(SUPPLIED ENTRIES):
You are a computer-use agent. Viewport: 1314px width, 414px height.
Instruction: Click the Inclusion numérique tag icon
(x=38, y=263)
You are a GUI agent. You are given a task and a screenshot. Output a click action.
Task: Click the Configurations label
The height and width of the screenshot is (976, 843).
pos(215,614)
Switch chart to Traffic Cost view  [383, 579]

* * *

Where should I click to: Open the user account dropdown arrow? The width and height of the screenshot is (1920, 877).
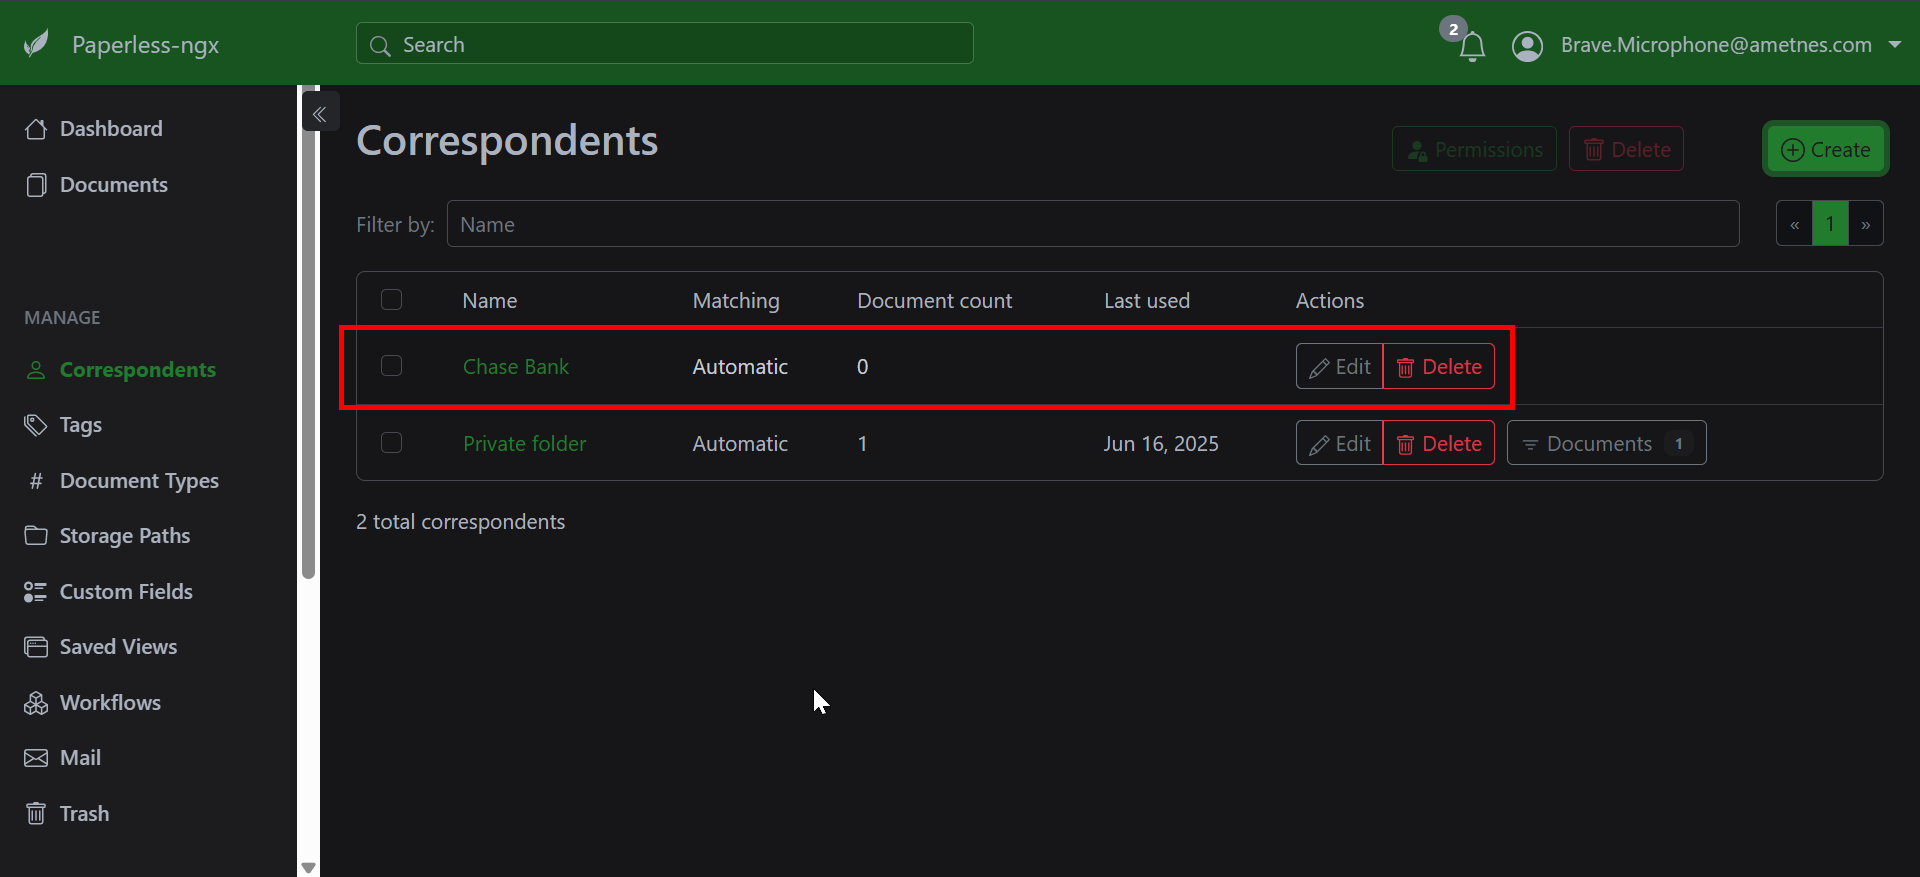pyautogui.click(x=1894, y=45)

* * *

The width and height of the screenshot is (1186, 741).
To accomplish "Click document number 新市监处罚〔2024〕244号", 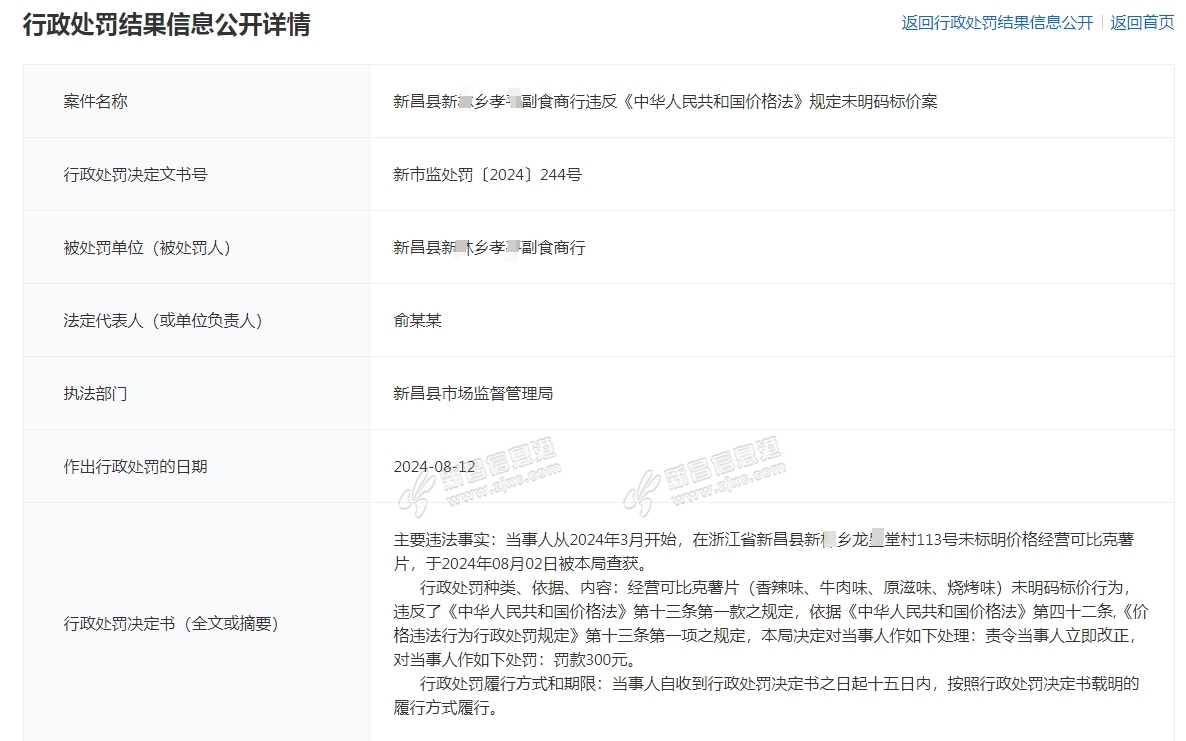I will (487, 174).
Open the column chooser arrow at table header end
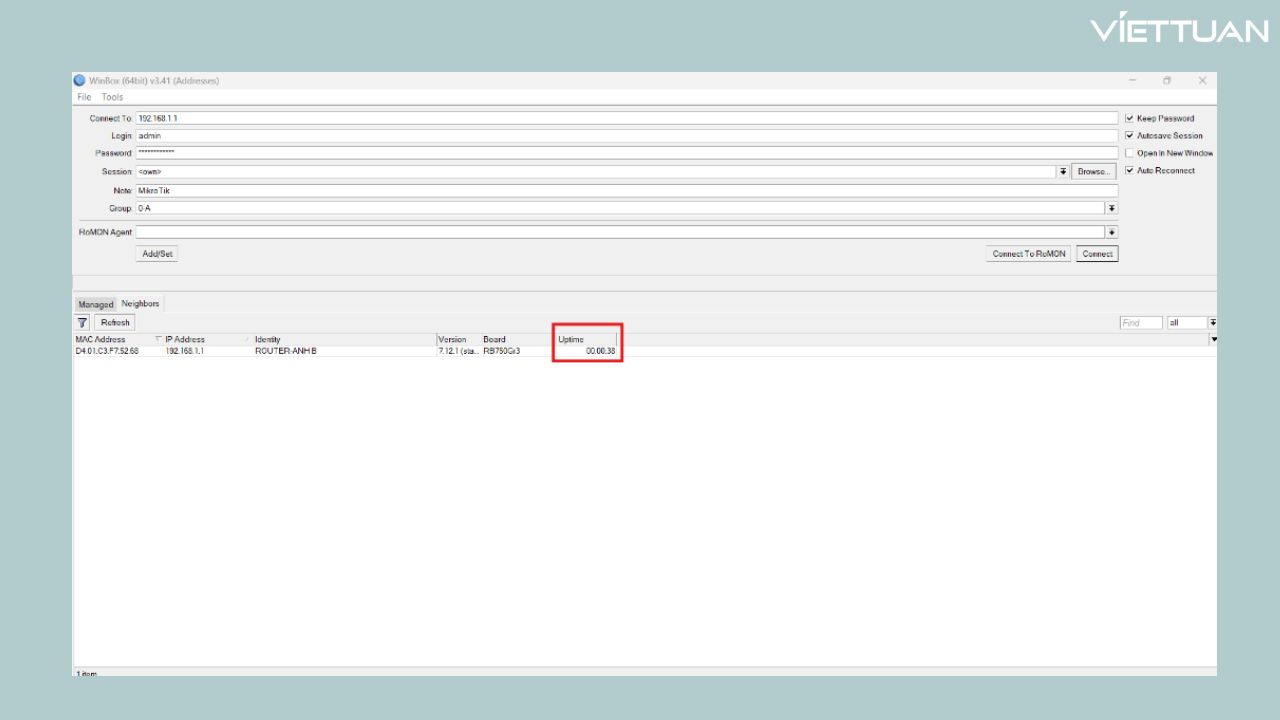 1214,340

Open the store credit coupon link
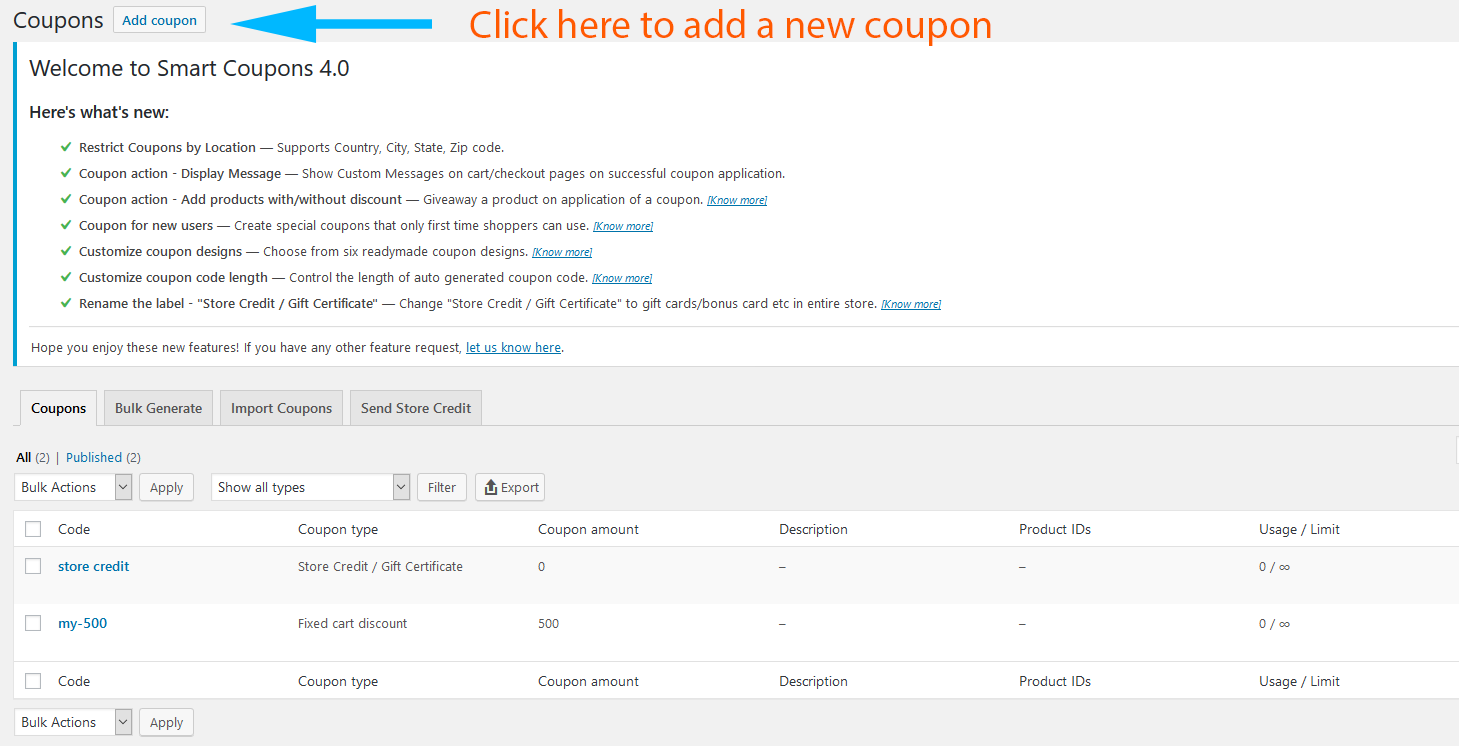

(PROMPT):
From the records above, print only the lines between the one holding "Task: Click the Configurations label" and the one holding "Switch chart to", inclusive, exactly as they stand.

(RESULT OF THE TASK):
Task: Click the Configurations label
The height and width of the screenshot is (976, 843).
pos(215,614)
Switch chart to Traffic Cost view  [383, 579]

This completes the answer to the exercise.